═══ Entries

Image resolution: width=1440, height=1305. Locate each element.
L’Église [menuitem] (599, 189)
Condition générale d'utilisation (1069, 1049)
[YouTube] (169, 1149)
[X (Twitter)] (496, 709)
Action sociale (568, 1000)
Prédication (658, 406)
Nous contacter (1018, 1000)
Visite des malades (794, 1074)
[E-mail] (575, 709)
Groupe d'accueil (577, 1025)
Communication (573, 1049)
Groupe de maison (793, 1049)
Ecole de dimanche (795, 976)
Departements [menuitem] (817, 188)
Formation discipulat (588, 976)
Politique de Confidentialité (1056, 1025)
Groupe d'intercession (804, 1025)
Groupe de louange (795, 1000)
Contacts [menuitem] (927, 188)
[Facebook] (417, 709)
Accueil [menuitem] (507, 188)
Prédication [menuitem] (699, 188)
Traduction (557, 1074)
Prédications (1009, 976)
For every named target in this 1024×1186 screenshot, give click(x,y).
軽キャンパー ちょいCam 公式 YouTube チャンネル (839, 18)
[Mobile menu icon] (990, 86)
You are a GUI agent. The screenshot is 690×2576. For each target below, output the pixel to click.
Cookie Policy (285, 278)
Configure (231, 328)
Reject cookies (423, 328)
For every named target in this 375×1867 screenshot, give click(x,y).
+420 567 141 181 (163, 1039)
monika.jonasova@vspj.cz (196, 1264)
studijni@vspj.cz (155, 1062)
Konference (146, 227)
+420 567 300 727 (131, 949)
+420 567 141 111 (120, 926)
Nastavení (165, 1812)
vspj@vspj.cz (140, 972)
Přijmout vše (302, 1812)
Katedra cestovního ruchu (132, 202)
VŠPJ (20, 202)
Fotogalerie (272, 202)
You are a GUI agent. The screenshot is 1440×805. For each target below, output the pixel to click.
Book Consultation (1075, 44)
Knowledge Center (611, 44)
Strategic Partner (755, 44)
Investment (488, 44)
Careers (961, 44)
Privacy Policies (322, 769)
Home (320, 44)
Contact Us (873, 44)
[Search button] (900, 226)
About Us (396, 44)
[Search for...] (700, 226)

══════

▶ **What the exercise asks**:
Arrange everything from the line containing "VŠPJ (20, 202)" down to the end of the records as a JSON list of strings, one string per line, leaving out blank lines.

▶ **In response**:
[
  "VŠPJ (20, 202)",
  "Fotogalerie (272, 202)",
  "You are a GUI agent. The screenshot is 1440×805. For each target below, output the pixel to click.",
  "Book Consultation (1075, 44)",
  "Knowledge Center (611, 44)",
  "Strategic Partner (755, 44)",
  "Investment (488, 44)",
  "Careers (961, 44)",
  "Privacy Policies (322, 769)",
  "Home (320, 44)",
  "Contact Us (873, 44)",
  "[Search button] (900, 226)",
  "About Us (396, 44)",
  "[Search for...] (700, 226)"
]